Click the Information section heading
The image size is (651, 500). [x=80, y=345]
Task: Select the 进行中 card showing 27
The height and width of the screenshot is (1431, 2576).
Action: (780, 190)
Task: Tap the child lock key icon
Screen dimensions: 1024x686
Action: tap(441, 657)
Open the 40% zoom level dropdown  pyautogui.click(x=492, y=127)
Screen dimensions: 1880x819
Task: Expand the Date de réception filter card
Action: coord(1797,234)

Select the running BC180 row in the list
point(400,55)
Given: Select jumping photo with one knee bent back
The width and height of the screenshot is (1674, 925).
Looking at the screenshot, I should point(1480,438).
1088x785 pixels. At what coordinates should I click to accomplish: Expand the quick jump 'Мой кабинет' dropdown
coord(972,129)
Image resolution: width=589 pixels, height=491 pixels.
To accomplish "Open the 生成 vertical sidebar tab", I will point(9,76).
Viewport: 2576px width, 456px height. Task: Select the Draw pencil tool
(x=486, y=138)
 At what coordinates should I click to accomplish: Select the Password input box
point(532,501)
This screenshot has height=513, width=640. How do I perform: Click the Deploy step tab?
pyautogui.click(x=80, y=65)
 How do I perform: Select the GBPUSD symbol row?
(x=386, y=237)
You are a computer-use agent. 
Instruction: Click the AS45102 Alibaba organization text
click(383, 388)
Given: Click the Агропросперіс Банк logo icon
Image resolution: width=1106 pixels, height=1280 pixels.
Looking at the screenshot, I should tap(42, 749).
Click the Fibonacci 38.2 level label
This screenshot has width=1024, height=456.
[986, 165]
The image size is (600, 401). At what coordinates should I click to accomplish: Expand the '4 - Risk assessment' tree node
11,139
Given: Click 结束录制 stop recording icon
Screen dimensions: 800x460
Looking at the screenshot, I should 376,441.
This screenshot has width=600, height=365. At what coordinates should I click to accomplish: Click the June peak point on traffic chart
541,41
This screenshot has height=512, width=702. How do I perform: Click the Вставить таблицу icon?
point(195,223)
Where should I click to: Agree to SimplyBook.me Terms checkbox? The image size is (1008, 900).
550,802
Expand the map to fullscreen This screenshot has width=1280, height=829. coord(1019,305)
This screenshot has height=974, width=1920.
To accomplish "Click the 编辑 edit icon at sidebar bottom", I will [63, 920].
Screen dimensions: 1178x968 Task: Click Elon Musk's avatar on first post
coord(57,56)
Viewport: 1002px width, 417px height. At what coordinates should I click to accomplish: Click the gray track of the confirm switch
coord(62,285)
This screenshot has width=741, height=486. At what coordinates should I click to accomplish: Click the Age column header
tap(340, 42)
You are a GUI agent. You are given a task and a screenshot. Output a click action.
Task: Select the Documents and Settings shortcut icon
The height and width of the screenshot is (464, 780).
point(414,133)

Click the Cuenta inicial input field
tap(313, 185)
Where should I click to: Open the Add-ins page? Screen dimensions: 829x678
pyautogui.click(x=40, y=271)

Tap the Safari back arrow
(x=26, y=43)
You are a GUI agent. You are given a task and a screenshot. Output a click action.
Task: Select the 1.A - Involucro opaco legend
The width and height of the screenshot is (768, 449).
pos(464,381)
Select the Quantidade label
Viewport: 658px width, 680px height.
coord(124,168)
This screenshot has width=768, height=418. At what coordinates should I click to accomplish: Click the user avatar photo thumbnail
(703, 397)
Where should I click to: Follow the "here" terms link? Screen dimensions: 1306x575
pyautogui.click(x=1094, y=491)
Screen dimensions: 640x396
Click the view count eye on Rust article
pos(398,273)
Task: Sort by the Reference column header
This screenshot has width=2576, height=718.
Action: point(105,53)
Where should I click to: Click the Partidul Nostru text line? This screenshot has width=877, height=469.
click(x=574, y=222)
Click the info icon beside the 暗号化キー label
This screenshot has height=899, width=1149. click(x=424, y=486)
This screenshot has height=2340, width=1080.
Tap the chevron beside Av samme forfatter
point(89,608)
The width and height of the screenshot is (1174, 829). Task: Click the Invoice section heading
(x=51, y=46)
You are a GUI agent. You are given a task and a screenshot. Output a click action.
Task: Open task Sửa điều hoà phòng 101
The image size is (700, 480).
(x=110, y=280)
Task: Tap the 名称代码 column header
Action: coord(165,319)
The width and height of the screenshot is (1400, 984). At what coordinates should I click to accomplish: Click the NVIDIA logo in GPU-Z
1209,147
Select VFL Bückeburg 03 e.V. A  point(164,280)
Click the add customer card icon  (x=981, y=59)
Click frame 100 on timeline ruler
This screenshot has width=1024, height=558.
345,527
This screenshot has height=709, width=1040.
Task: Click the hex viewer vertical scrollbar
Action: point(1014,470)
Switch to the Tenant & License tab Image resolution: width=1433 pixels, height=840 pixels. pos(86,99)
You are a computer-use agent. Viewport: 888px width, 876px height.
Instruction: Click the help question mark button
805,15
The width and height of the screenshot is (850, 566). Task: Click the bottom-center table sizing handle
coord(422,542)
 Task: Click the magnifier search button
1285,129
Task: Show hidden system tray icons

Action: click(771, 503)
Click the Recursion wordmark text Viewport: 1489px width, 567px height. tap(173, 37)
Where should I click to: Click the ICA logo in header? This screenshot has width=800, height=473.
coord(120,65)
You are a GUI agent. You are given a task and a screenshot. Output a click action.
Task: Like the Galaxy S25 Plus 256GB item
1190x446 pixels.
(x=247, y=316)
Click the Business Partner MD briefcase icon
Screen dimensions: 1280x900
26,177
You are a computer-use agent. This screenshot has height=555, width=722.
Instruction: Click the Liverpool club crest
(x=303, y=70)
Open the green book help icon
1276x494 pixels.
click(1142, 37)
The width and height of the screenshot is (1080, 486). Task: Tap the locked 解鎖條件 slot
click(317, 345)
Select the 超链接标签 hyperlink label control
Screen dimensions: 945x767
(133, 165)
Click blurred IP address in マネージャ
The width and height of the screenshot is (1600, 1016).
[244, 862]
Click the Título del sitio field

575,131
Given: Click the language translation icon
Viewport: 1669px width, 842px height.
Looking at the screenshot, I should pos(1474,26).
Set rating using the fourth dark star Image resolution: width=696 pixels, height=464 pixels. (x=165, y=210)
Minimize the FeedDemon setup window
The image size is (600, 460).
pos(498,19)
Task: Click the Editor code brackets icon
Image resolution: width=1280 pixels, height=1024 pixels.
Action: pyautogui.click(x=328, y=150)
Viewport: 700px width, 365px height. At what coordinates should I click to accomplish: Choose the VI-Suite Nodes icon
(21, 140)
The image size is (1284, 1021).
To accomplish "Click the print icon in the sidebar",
#####
§ What the exercise asks: Could you set down, exactly as written, the lines above between the one holding "The width and height of the screenshot is (1400, 984)." and the one holding "Click frame 100 on timeline ruler", inclusive, and nothing more?

§ Exercise response:
The width and height of the screenshot is (1400, 984). At what coordinates should I click to accomplish: Click the NVIDIA logo in GPU-Z
1209,147
Select VFL Bückeburg 03 e.V. A  point(164,280)
Click the add customer card icon  (x=981, y=59)
Click frame 100 on timeline ruler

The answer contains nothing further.